Promising candidate mutations will continue to be confirmed by Sanger sequencing, since genome sequencing for the study is being done through a research protocol. Nevertheless, the nature of candidate mutations found initially is verbally conveyed to physicians in case those changes provide information that could improve infant care.
The NSIGHT-funded look at STAT-seq is intended to not only test whether there really is a benefit to implementing the rapid sequencing protocol for infants, but also to consider the psychosocial and ethical implications of such testing.
"We think there's a benefit. I can't help but think there's a benefit," Saunders said. "But it hasn't been studied."
She noted that some NICU cases may continue to be assessed by STAT-seq outside of the grant-funded study, including cases from other centers. In addition to the NSIGHT grant, which specifically covers the randomized study, STAT-seq has been supported by private foundation funding and funding from the hospital.
Based on its experiences implementing the rapid sequencing program so far, the team has developed a system for prioritizing the most dire cases so that they can be moved through the rapid sequencing protocol as quickly as possible.
For cases not classified as emergencies, genome sequencing is still swift but has sometimes taken a little longer — perhaps on the order of a week. "It would still be a rapid run," Saunders noted, but not "around-the-clock work on it."
During her presentation at the ACMG conference, Saunders offered several examples of infants who were diagnosed or received specialized treatment due to genetic alterations detected by genome sequencing through the current STAT-seq pipeline.
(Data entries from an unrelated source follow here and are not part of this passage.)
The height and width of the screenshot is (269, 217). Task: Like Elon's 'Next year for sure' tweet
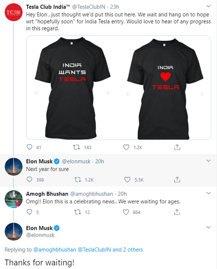pos(127,179)
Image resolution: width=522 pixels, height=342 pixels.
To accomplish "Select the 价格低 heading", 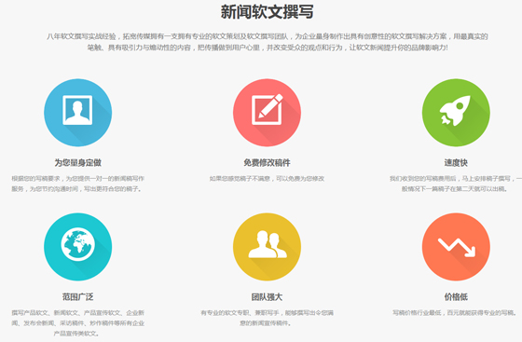I will click(x=456, y=296).
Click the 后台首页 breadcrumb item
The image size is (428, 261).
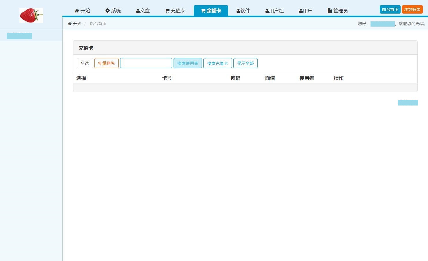coord(98,24)
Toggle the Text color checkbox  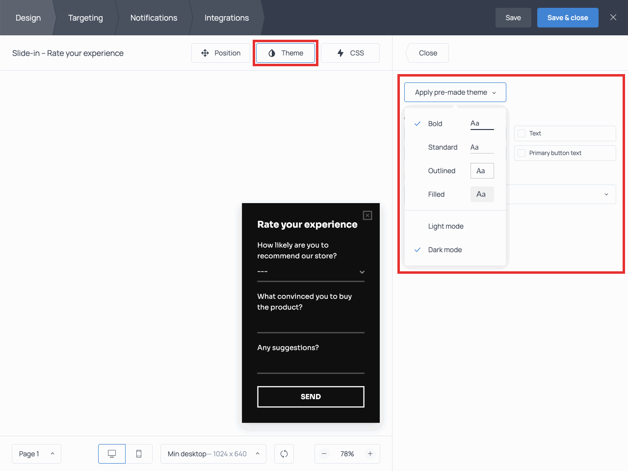point(522,133)
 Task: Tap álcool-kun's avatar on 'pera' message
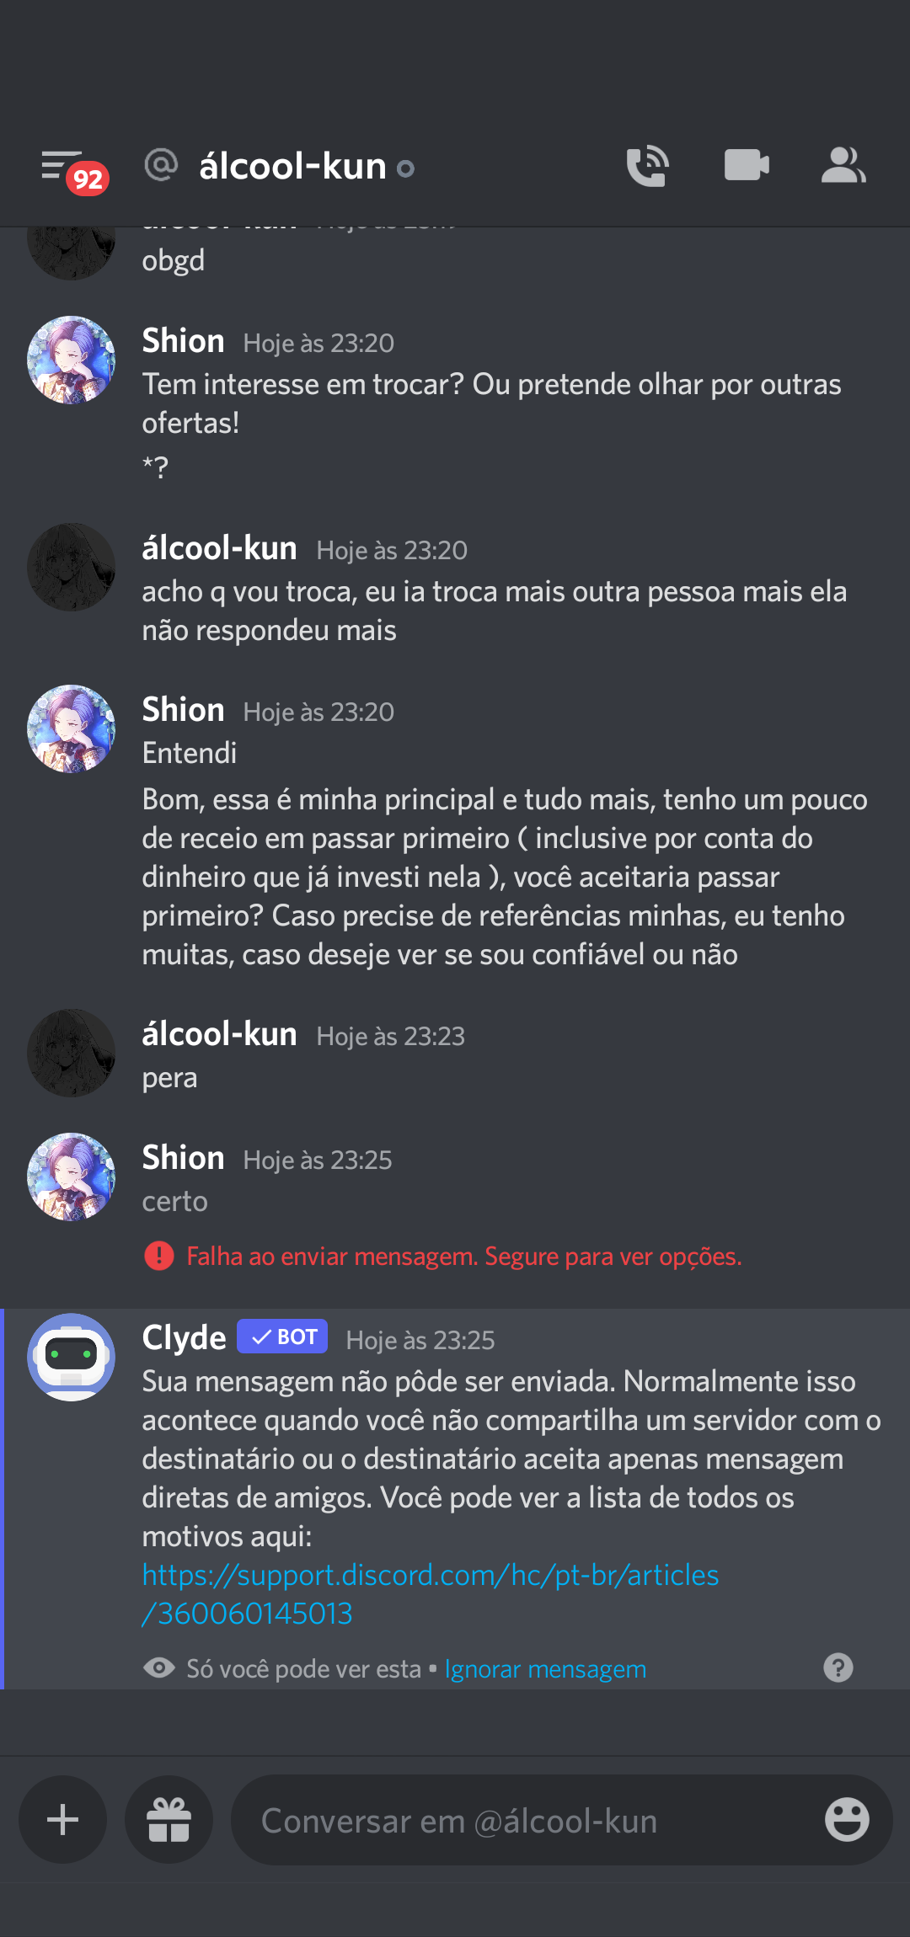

For the first 25 cases assessed using the STAT-seq approach, whole-genome sequence information on an affected infant — and, in some cases, one or both parents — altered treatment and/or provided a diagnosis in seven cases.
While sequencing does not always produce clues for treating a newly diagnosed child's condition, Saunders noted that it often spares infants further invasive testing to reach a diagnosis.
She estimated that the cost of sequencing a single sample using the existing rapid run protocol is around $10,000. That cost dips to roughly $6,000 per sample for genome sequencing with the center's non-rapid protocol, she said.
The center has four HiSeq 2500 instruments in-house, including three that can run in rapid mode. All of the analysis and interpretation is done on site at the Center for Pediatric Genomic Medicine, and results are generally returned to families by referring physicians, though Children's Mercy Hospital also has several genetic counselors on staff.
As it stands, the STAT-seq protocol is designed to return only diagnostic results to families. Investigators at the Center for Pediatric Genomic Medicine are not looking for unrelated alterations in other risk genes, Saunders said, noting that the STAT-seq protocol was developed prior to the introduction of the ACMG's recommendations on incidental findings.
Because the protocol is also designed to deliver rapid diagnoses, there are concerns about slowing the interpretation process during the initial sequence analysis.
"This is something that was discussed with our clinical genetics group," Saunders said. "At that time, we really just wanted to deal with the diagnostic findings and that's what we're still doing at this point."
"I can imagine that if you have a baby in the NICU, the last thing you're worried about is whether that baby has some variant that predisposes to adult-onset cancer," she noted. "They may want to, at some time, come back and learn about those things, but not in that acute setting."
Yesterday, the ACMG updated its guidelines in response to feedback from its members to allow patients or parents to opt out of receiving incidental findings related to the set of disease-related genes defined in the group's original recommendations.
Along with the upcoming changes to speed up STAT-seq, Saunders said researchers at Children's Mercy Hospital are also working on developing a pipeline to detect deletions in sequenced genomes, which they hope to add to their genome sequence analysis in the future.